A Post On AD… HEY LOOK AT THAT CUTE DOG!
For as long as I can recall being in school, concentration has been a challenge for me. My lack of focus was often attributed by teachers as a lack of discipline. If I just worked/ studied/ tried harder, I would be “on track.” If I could just do this one thing that was seemingly within my control, I would be on the deceptively linear path to success. I would be excellent. Oddly, the truth of the matter was that I was working hard. I would take notes and stay after school for extra help and then come to school early for some more help. I bought any folder and planner that promised me a more streamlined method of organization. Cute, novelty calendars and post-it lists were traditional stocking stuffers from Santa. I bought organizing systems for my organizing systems. The Container Store was both my heaven and hell.
It wasn’t until a routine counseling session in college, that I began to entertain the idea that I might have ADD. My initial skepticism was due largely because growing up, I was assured I didn’t have it. My parents, like many others, felt we were living in a culture of over-medicating and their kids were not going to be a part of it. And I didn’t blame them. At college, recreational use of ADD meds was the norm. People used them to stay up and party. People also used them to cope with massive workloads. During finals, the price of an individual pill would rise. It was a whole market! A lot of my peers didn’t need these pills and for a while I kept questioning if I really needed them as well. The answer was and still is, yes.

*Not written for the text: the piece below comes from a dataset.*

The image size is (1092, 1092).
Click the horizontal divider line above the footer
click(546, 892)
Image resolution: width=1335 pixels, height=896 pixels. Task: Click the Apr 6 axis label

After being diagnosed and sent off with my first prescription, it was like a massive knot had been untangled in my brain. Tasks became less overwhelming. It became easier to mentally break things down to make them more digestable. I started to feel more engaged and in control. I started to feel intelligent and capable. This all being said, managing my ADD is work. It stays lodged in my anxious and busy mind. It’s the oil that keeps the anxiety gears running at full speed. It’s sitting down to write and then googling the entire royal family of Saudi Arabia (god damn they are rich!) It’s feeling stupid for all of those years in school. It’s feeling like if you could only try harder, things would fall into place. It’s forgetting things. It’s feeling like organization and control will always be out of reach. It’s depression. It’s loneliness. It’s feeling like you’ve lost a chunk of your life, especially if you’ve been diagnosed beyond childhood. It’s a battle upstream. But it’s a battle I’m going to win. There are good days and bad days. Days when I can get everything down in my planner. Days when I can peacefully clean the apartment. Days where I can forgive myself for having this thing.
For a period of time I thought I had caused it myself. Maybe I watched too much tv or spent too much time on the internet. Maybe, growing up, I didn’t read enough. I still come back to this line of thinking, only to be kindly reassured by my therapist that I didn’t choose this. You can’t catch ADD. When I try to visualize it, I picture a tangled ball of hair that I want to cut out but have to condition. I’m stuck with it and all the accompanying feelings of shame, sadness and anxiety (more on those later). I truly hope that one day I won’t need meds but for now I will surrender and continue to manage, knowing I am fully capable of doing so.